Nash Stephen, Morgan Katy E, Frost Chris, Mulick Amy
Department of Infectious Disease Epidemiology London School of Hygiene and Tropical Medicine London, UK.
Department of Medical Statistics London School of Hygiene and Tropical Medicine London, UK.
Stata J. 2021 Sep;21(3):575-601. doi: 10.1177/1536867X211045512. Epub 2021 Oct 4.
Trials of interventions that aim to slow disease progression may analyze a continuous outcome by comparing its change over time-its slope-between the treated and the untreated group using a linear mixed model. To perform a sample-size calculation for such a trial, one must have estimates of the parameters that govern the between- and within-subject variability in the outcome, which are often unknown. The algebra needed for the sample-size calculation can also be complex for such trial designs. We have written a new user-friendly command, slopepower, that performs sample-size or power calculations for trials that compare slope outcomes. The package is based on linear mixed-model methodology, described for this setting by Frost, Kenward, and Fox (2008, Statistics in Medicine 27: 3717-3731). In the first stage of this approach, slopepower obtains estimates of mean slopes together with variances and covariances from a linear mixed model fit to previously collected user-supplied data. In the second stage, these estimates are combined with user input about the target effectiveness of the treatment and design of the future trial to give an estimate of either a sample size or a statistical power. In this article, we present the slopepower command, briefly explain the methodology behind it, and demonstrate how it can be used to help plan a trial and compare the sample sizes needed for different trial designs.

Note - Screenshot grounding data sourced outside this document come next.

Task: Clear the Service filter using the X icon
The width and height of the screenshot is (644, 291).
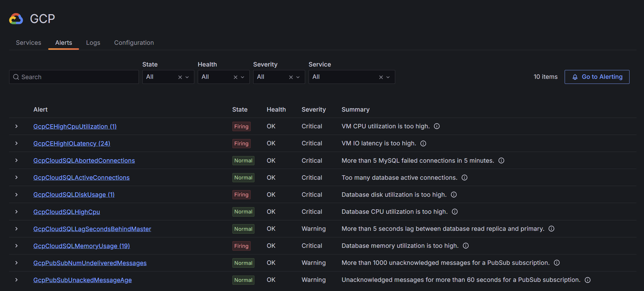Action: tap(381, 77)
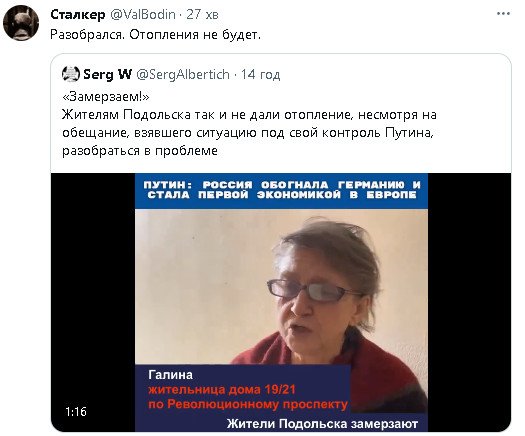Viewport: 525px width, 436px height.
Task: Click the Галина name caption in the video
Action: [170, 375]
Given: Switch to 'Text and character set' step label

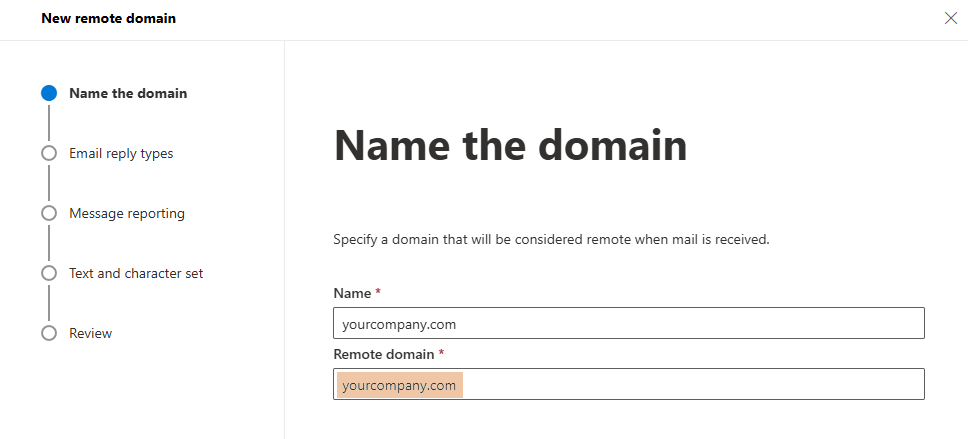Looking at the screenshot, I should click(x=136, y=273).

旨在减缓疾病进展的干预措施试验,可通过使用线性混合模型比较治疗组和未治疗组之间随时间变化的连续结果(即其斜率)来进行分析。要对这样的试验进行样本量计算,必须对控制结果中受试者间和受试者内变异性的参数进行估计,而这些参数往往是未知的。对于此类试验设计,样本量计算所需的代数运算也可能很复杂。我们编写了一个新的用户友好型命令slopepower,用于对比较斜率结果的试验进行样本量或效能计算。该软件包基于线性混合模型方法,Frost、Kenward和Fox(2008年,《医学统计学》27:3717 - 3731)对此进行了描述。在这种方法的第一阶段,slopepower从拟合先前收集的用户提供数据的线性混合模型中获得平均斜率估计值以及方差和协方差。在第二阶段,将这些估计值与用户关于治疗目标有效性和未来试验设计的输入相结合,以给出样本量或统计效能的估计值。在本文中,我们展示了slopepower命令,简要解释了其背后的方法,并演示了如何使用它来帮助规划试验以及比较不同试验设计所需的样本量。